- Given records:
########
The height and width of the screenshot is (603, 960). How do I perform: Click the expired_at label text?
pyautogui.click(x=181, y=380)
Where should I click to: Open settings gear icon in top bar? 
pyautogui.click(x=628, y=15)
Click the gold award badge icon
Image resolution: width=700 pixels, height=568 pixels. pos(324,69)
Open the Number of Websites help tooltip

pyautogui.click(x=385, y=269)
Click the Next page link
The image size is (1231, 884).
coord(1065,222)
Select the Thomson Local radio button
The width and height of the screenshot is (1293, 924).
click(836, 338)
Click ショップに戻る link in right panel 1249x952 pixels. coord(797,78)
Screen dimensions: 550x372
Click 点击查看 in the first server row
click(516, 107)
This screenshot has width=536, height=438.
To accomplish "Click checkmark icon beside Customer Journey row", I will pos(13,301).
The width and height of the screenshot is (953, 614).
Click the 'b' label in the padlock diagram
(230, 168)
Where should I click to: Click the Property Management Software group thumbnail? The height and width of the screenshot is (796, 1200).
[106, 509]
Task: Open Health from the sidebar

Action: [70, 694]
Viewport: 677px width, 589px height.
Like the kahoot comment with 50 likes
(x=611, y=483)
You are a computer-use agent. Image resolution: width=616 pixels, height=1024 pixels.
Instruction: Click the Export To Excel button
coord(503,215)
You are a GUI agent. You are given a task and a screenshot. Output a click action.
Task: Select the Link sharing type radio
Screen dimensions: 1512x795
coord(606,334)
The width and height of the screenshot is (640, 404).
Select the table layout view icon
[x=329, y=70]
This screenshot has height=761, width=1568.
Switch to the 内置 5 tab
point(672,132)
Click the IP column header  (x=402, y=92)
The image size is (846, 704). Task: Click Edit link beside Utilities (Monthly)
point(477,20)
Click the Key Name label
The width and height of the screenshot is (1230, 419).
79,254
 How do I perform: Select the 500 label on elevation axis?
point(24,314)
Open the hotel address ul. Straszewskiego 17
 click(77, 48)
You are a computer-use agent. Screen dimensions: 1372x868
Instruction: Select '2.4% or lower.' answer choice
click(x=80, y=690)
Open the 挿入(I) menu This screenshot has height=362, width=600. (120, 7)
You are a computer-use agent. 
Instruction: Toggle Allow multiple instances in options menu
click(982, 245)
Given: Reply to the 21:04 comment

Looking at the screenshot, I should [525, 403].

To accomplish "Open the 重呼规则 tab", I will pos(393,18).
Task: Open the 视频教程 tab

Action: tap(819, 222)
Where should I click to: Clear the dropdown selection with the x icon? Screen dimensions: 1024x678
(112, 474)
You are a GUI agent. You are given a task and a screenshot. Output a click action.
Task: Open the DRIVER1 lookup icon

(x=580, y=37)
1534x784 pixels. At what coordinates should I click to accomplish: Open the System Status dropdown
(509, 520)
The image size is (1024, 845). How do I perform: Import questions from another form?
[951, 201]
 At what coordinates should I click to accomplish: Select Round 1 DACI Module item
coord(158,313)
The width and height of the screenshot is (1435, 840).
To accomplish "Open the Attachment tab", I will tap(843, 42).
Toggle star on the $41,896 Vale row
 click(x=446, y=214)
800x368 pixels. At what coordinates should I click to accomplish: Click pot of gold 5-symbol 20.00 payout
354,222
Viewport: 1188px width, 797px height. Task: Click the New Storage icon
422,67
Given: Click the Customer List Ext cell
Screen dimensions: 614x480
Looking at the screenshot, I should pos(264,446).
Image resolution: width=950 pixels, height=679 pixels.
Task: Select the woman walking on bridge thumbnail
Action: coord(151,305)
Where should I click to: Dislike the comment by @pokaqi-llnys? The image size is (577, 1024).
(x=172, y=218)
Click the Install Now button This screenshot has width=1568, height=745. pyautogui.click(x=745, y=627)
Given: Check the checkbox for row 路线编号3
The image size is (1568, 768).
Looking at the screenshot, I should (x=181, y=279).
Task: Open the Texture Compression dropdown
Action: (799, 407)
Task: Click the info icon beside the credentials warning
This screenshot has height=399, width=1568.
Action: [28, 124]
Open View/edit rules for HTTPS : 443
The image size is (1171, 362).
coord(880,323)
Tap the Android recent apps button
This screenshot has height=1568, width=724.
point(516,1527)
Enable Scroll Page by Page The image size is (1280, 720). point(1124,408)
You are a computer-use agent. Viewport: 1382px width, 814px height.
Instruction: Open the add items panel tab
########
- Task statement:
Print the entries exactly. Include every one.

- Solution for this exercise:
The height and width of the screenshot is (603, 960). How do I perform: Click the expired_at label text?
pyautogui.click(x=181, y=380)
Where should I click to: Open settings gear icon in top bar? 
pyautogui.click(x=628, y=15)
Click the gold award badge icon
Image resolution: width=700 pixels, height=568 pixels. pos(324,69)
Open the Number of Websites help tooltip

pyautogui.click(x=385, y=269)
Click the Next page link
The image size is (1231, 884).
coord(1065,222)
Select the Thomson Local radio button
The width and height of the screenshot is (1293, 924).
click(836, 338)
Click ショップに戻る link in right panel 1249x952 pixels. coord(797,78)
Screen dimensions: 550x372
Click 点击查看 in the first server row
click(516, 107)
This screenshot has width=536, height=438.
To accomplish "Click checkmark icon beside Customer Journey row", I will pos(13,301).
The width and height of the screenshot is (953, 614).
Click the 'b' label in the padlock diagram
(230, 168)
Where should I click to: Click the Property Management Software group thumbnail? The height and width of the screenshot is (796, 1200).
[106, 509]
Task: Open Health from the sidebar

Action: [70, 694]
Viewport: 677px width, 589px height.
Like the kahoot comment with 50 likes
(x=611, y=483)
You are a computer-use agent. Image resolution: width=616 pixels, height=1024 pixels.
Instruction: Click the Export To Excel button
coord(503,215)
You are a GUI agent. You are given a task and a screenshot. Output a click action.
Task: Select the Link sharing type radio
Screen dimensions: 1512x795
coord(606,334)
The width and height of the screenshot is (640, 404).
Select the table layout view icon
[x=329, y=70]
This screenshot has height=761, width=1568.
Switch to the 内置 5 tab
point(672,132)
Click the IP column header  (x=402, y=92)
The image size is (846, 704). Task: Click Edit link beside Utilities (Monthly)
point(477,20)
Click the Key Name label
The width and height of the screenshot is (1230, 419).
79,254
 How do I perform: Select the 500 label on elevation axis?
point(24,314)
Open the hotel address ul. Straszewskiego 17
 click(77, 48)
You are a computer-use agent. Screen dimensions: 1372x868
Instruction: Select '2.4% or lower.' answer choice
click(x=80, y=690)
Open the 挿入(I) menu This screenshot has height=362, width=600. (120, 7)
You are a computer-use agent. 
Instruction: Toggle Allow multiple instances in options menu
click(982, 245)
Given: Reply to the 21:04 comment

Looking at the screenshot, I should [525, 403].

To accomplish "Open the 重呼规则 tab", I will pos(393,18).
Task: Open the 视频教程 tab

Action: tap(819, 222)
Where should I click to: Clear the dropdown selection with the x icon? Screen dimensions: 1024x678
(112, 474)
You are a GUI agent. You are given a task and a screenshot. Output a click action.
Task: Open the DRIVER1 lookup icon

(x=580, y=37)
1534x784 pixels. At what coordinates should I click to accomplish: Open the System Status dropdown
(509, 520)
The image size is (1024, 845). How do I perform: Import questions from another form?
[951, 201]
 At what coordinates should I click to accomplish: Select Round 1 DACI Module item
coord(158,313)
The width and height of the screenshot is (1435, 840).
To accomplish "Open the Attachment tab", I will tap(843, 42).
Toggle star on the $41,896 Vale row
 click(x=446, y=214)
800x368 pixels. At what coordinates should I click to accomplish: Click pot of gold 5-symbol 20.00 payout
354,222
Viewport: 1188px width, 797px height. Task: Click the New Storage icon
422,67
Given: Click the Customer List Ext cell
Screen dimensions: 614x480
Looking at the screenshot, I should pos(264,446).
Image resolution: width=950 pixels, height=679 pixels.
Task: Select the woman walking on bridge thumbnail
Action: coord(151,305)
Where should I click to: Dislike the comment by @pokaqi-llnys? The image size is (577, 1024).
(x=172, y=218)
Click the Install Now button This screenshot has width=1568, height=745. pyautogui.click(x=745, y=627)
Given: Check the checkbox for row 路线编号3
The image size is (1568, 768).
Looking at the screenshot, I should (x=181, y=279).
Task: Open the Texture Compression dropdown
Action: (799, 407)
Task: Click the info icon beside the credentials warning
This screenshot has height=399, width=1568.
Action: [28, 124]
Open View/edit rules for HTTPS : 443
The image size is (1171, 362).
coord(880,323)
Tap the Android recent apps button
This screenshot has height=1568, width=724.
point(516,1527)
Enable Scroll Page by Page The image size is (1280, 720). point(1124,408)
You are a computer-use agent. Viewport: 1382px width, 814px height.
Instruction: Open the add items panel tab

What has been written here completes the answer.